Most of the vineyards are located around the historic town of Montblanc, and the DOP covers a total of 14 municipalities in the north of the province of Tarragona: Barberà de la Conca, Blancafort, Conesa, L'Espluga de Francolí, Forès, Montblanc, Pira, Rocafort de Queralt, Sarral, Senan, Solivella, Vallclara, Vilaverd and Vimbodí i Poblet.

The vineyards are planted in the valleys of the rivers Francolí and Anguera and are surrounded and protected by mountain ranges: the Serra de Montclar, Codony mountain and Serra de Comalats in the north, the Serra de Miramar and Cogulló in the east, the Serra de Prades in the south, and the Serra del Tallat and Serra de Vilobí in the west.

The land is mainly flat or slightly undulating at heights of between 350 and 600 m above sea level.

==Soils==
Most of the vines are on dark lime bearing soils, quite loose and poor in organic matter.
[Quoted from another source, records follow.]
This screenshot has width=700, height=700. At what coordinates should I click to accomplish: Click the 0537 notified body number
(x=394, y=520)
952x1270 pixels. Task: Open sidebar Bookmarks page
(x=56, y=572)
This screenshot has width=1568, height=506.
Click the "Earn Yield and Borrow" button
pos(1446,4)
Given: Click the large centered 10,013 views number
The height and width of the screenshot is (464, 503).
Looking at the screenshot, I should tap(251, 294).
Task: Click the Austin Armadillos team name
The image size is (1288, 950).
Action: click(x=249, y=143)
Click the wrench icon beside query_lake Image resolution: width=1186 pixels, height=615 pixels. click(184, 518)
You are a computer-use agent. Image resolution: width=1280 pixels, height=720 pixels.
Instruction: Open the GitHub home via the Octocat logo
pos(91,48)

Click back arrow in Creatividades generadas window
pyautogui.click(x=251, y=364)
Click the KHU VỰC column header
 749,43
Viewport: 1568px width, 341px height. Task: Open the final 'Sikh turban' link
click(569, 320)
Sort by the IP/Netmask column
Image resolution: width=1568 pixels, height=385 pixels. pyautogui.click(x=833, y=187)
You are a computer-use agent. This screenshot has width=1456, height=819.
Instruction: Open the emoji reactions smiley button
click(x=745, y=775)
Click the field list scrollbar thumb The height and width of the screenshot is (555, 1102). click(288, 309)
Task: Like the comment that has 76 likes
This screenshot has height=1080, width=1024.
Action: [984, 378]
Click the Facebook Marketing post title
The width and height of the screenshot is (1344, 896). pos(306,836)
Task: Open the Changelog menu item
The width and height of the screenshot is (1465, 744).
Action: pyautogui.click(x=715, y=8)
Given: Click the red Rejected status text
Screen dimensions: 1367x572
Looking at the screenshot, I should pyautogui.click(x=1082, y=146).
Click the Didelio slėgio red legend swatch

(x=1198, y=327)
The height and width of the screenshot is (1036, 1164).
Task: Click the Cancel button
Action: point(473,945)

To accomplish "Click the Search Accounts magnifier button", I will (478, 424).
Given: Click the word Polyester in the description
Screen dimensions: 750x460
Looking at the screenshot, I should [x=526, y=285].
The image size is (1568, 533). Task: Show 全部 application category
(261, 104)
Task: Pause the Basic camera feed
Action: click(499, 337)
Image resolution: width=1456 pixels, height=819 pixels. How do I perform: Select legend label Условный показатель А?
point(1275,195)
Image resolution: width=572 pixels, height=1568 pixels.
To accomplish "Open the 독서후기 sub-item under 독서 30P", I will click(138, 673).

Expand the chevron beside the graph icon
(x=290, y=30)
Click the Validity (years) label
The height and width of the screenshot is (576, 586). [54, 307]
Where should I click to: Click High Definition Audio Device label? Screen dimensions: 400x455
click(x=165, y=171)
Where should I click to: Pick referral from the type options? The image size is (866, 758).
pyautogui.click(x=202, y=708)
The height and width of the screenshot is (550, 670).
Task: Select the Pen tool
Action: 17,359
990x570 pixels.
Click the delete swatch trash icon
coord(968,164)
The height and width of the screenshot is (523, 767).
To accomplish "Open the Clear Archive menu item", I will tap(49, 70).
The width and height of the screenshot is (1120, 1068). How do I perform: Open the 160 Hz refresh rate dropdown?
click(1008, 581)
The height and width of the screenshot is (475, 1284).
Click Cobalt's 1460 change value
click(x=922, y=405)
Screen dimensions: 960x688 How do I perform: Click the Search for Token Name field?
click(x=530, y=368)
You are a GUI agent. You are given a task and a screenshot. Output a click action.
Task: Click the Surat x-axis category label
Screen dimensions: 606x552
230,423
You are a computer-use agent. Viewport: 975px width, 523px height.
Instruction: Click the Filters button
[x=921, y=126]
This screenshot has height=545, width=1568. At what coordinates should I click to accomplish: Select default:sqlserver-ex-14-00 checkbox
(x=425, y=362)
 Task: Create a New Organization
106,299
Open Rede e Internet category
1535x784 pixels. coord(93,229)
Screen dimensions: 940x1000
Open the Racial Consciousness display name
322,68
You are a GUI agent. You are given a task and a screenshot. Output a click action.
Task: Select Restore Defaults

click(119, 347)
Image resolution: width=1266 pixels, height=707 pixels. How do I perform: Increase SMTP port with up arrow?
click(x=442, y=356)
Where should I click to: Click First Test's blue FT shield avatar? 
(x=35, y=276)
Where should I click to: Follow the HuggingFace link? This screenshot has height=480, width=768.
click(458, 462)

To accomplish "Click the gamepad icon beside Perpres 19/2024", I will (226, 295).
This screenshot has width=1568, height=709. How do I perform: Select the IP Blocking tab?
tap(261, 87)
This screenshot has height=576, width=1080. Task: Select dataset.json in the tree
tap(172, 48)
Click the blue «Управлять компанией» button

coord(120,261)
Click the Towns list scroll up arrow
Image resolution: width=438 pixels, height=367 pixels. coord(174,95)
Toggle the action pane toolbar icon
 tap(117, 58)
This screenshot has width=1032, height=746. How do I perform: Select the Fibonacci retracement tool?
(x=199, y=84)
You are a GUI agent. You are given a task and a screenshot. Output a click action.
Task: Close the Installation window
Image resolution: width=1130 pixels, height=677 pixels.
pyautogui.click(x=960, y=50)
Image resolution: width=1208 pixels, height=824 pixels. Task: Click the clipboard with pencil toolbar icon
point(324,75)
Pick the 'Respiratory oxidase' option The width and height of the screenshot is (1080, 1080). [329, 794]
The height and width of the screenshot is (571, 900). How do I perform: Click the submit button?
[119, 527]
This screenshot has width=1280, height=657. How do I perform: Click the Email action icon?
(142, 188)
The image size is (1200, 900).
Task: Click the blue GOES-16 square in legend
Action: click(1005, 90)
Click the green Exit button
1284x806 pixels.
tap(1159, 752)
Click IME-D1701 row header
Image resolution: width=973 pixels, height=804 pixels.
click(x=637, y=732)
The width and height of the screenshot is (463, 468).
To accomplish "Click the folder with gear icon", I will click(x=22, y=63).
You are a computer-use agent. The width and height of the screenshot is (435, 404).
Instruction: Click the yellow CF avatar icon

Towards the foothills of the Sierra de Prades slate can be found in the rock.

==Climate==
The climate is temperate Mediterranean, with hot summers and cold winters. The average annual temperature is 14 °C with extremes of 35 °C in summer and -6 °C in winter. There is a risk of frost in spring for the vineyards at the highest altitudes. Rainfall is mainly in autumn and the average annual figure is around 500 mm.

The mountain ranges protect the area from the wind, while the high altitude means that the summers are not too hot. Humidity is slightly higher than in neighboring DOP's. The vines receive around 2,500 hours of sunlight per year.

==Authorised Grape Varieties==
The authorised grape varieties are:

- Red: Trepat, Ull de llebre, Garnatxa Negra, Cabernet Sauvignon, Merlot, Monastrell, Sumoll, and Syrah

- Rosé: Trepat

- White: Xenin, Sumoll Blanc, Parellada, Macabeu, Garnatxa Blanca, Moscatell de Gra Petit, and Chardonnay

The older vines are planted as low bushes (en got), while the more recently planted ones are on trellises (en espatllera) to increase production.

Planting density is around 2–2,500 vines per hectare, though the maximum authorized density is 4,500 vines/ha.